[Saved entries]
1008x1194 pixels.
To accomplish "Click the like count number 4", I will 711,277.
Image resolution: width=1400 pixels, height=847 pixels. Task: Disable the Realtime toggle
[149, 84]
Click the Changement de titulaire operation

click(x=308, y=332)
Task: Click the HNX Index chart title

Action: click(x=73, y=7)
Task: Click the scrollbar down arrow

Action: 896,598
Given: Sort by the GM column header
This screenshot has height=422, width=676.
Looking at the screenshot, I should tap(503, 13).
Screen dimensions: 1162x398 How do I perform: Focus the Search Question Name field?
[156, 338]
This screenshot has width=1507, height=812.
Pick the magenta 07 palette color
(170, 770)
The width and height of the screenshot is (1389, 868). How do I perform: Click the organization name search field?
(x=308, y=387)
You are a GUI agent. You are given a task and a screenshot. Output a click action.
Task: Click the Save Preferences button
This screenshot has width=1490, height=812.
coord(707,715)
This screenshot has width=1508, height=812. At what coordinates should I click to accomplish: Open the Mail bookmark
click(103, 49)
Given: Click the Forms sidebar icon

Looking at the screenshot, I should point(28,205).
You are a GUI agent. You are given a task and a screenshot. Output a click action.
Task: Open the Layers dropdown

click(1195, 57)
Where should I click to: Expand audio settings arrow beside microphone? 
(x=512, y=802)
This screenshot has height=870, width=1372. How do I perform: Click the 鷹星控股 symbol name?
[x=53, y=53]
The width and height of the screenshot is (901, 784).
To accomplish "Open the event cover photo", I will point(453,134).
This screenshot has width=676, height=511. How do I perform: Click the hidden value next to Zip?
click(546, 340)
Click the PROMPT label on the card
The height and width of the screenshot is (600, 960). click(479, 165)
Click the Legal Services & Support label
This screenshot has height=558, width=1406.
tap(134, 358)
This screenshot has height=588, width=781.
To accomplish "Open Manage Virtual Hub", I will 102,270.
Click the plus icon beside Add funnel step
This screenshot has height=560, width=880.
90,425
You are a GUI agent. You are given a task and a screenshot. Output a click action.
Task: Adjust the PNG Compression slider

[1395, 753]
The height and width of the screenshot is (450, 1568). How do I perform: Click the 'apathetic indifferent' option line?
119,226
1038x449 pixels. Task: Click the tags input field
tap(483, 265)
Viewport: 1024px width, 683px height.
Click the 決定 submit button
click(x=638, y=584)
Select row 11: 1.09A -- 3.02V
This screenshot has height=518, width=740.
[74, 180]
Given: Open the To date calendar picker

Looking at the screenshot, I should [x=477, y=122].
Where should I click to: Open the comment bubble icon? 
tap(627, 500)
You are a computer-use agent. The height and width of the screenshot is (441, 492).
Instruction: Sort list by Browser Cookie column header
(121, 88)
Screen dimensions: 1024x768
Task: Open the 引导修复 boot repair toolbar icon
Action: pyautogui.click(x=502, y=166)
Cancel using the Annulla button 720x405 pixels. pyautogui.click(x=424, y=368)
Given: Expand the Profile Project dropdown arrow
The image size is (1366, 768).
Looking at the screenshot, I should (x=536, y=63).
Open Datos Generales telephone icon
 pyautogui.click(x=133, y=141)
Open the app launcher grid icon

● **ASSIGNMENT**
This exercise calls for every record to be restated word for word.

● **OUTPUT OF THE EXERCISE**
1008x1194 pixels.
To accomplish "Click the like count number 4", I will 711,277.
Image resolution: width=1400 pixels, height=847 pixels. Task: Disable the Realtime toggle
[149, 84]
Click the Changement de titulaire operation

click(x=308, y=332)
Task: Click the HNX Index chart title

Action: click(x=73, y=7)
Task: Click the scrollbar down arrow

Action: 896,598
Given: Sort by the GM column header
This screenshot has height=422, width=676.
Looking at the screenshot, I should tap(503, 13).
Screen dimensions: 1162x398 How do I perform: Focus the Search Question Name field?
[156, 338]
This screenshot has width=1507, height=812.
Pick the magenta 07 palette color
(170, 770)
The width and height of the screenshot is (1389, 868). How do I perform: Click the organization name search field?
(x=308, y=387)
You are a GUI agent. You are given a task and a screenshot. Output a click action.
Task: Click the Save Preferences button
This screenshot has width=1490, height=812.
coord(707,715)
This screenshot has width=1508, height=812. At what coordinates should I click to accomplish: Open the Mail bookmark
click(103, 49)
Given: Click the Forms sidebar icon

Looking at the screenshot, I should point(28,205).
You are a GUI agent. You are given a task and a screenshot. Output a click action.
Task: Open the Layers dropdown

click(1195, 57)
Where should I click to: Expand audio settings arrow beside microphone? 
(x=512, y=802)
This screenshot has height=870, width=1372. How do I perform: Click the 鷹星控股 symbol name?
[x=53, y=53]
The width and height of the screenshot is (901, 784).
To accomplish "Open the event cover photo", I will point(453,134).
This screenshot has width=676, height=511. How do I perform: Click the hidden value next to Zip?
click(546, 340)
Click the PROMPT label on the card
The height and width of the screenshot is (600, 960). click(479, 165)
Click the Legal Services & Support label
This screenshot has height=558, width=1406.
tap(134, 358)
This screenshot has height=588, width=781.
To accomplish "Open Manage Virtual Hub", I will 102,270.
Click the plus icon beside Add funnel step
This screenshot has height=560, width=880.
90,425
You are a GUI agent. You are given a task and a screenshot. Output a click action.
Task: Adjust the PNG Compression slider

[1395, 753]
The height and width of the screenshot is (450, 1568). How do I perform: Click the 'apathetic indifferent' option line?
119,226
1038x449 pixels. Task: Click the tags input field
tap(483, 265)
Viewport: 1024px width, 683px height.
Click the 決定 submit button
click(x=638, y=584)
Select row 11: 1.09A -- 3.02V
This screenshot has height=518, width=740.
[74, 180]
Given: Open the To date calendar picker

Looking at the screenshot, I should [x=477, y=122].
Where should I click to: Open the comment bubble icon? 
tap(627, 500)
You are a computer-use agent. The height and width of the screenshot is (441, 492).
Instruction: Sort list by Browser Cookie column header
(121, 88)
Screen dimensions: 1024x768
Task: Open the 引导修复 boot repair toolbar icon
Action: pyautogui.click(x=502, y=166)
Cancel using the Annulla button 720x405 pixels. pyautogui.click(x=424, y=368)
Given: Expand the Profile Project dropdown arrow
The image size is (1366, 768).
Looking at the screenshot, I should (x=536, y=63).
Open Datos Generales telephone icon
 pyautogui.click(x=133, y=141)
Open the app launcher grid icon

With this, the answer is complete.